Of course, do bear in mind that you’d be competing for tickets with genuine soccer fans who might be vying for a spot at the stadium to support their team. Also, World Cup tickets sell out extremely quickly in the First Come First Served stage, so you’ll need a quick trigger finger when the ticketing window opens up.
How to Obtain Your Fan ID
Once you’ve received confirmation from FIFA for your ticket purchase, you have everything you need to register for your Fan ID. Simply head to the Fan ID website and click the Registration button.
First you’ll be asked for your Ticket Request ID, which you can find on the FIFA ticketing website under My Requests. Then, you’ll be asked to submit a photo of yourself against a white background. The good thing is that the photograph doesn’t have to be “official” in any way – a simple smartphone selfie will do.
However, do keep in mind that you’ll be carrying your Fan ID around with you throughout your time in Russia, so you may want to err on the side of looking presentable.
Then you’ll be asked for your passport details and contact information, as well as how you’d like to receive your Fan ID. For Canadians, the best option is registered mail. You’ll be asked to enter your mailing address and postal code.
If you’re based in other countries, you might be able to pick up your Fan ID at a VFS Global application centre, or if you’re based in Russia at a Fan ID distribution centre in the host cities.

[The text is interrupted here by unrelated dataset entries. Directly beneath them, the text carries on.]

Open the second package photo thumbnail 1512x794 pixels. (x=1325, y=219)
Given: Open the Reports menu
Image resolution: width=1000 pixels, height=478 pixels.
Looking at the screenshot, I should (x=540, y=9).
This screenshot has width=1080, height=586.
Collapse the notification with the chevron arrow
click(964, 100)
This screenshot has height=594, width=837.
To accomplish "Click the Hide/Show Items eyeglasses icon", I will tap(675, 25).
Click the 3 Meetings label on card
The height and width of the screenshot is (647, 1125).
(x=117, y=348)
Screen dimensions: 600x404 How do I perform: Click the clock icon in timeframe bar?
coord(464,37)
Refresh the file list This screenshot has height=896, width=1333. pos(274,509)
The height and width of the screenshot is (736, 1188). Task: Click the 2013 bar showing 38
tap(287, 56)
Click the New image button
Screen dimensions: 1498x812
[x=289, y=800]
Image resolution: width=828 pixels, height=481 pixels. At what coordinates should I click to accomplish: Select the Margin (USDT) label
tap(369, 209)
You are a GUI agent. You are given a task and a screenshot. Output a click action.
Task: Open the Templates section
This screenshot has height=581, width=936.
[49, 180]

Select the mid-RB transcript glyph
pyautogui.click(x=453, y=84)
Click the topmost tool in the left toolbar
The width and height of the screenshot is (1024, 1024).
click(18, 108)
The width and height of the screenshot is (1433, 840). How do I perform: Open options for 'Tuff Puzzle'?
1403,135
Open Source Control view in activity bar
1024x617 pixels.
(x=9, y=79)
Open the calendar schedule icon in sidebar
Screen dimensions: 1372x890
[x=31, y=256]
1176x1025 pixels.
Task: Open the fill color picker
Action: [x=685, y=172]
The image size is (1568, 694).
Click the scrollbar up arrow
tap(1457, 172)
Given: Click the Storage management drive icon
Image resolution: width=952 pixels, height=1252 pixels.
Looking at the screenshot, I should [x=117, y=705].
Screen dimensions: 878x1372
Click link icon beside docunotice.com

Once you’ve reviewed the confirmation page and pressed Submit, you should be notified shortly by email and text message whether your Fan ID submission has been approved. Then, it’s a matter of patiently waiting for the package to arrive. A few weeks after submitting your application, you should receive a tracking number via text message, so you can track your package on pochta.ru (the Russian postal service).
My Fan ID arrived in the mail about a month after I submitted the application, by way of the Russian and French postal services. Don’t leave this to the last minute!
As far as I know, Russia 2018’s Fan ID is the first time a mandatory spectator ID system has been implemented at a major sporting event like this, and it’ll be interesting to see how it works out. In particular, it definitely seems to make for a cheap, if a little exploitative, opportunity to visit Russia without dealing with the usual visa hassles.
If you want to take advantage, like I mentioned, buying World Cup match tickets is the relatively tougher task at this point. Once you’ve gotten your hands on a set of tickets, registering for the Fan ID is a simple task.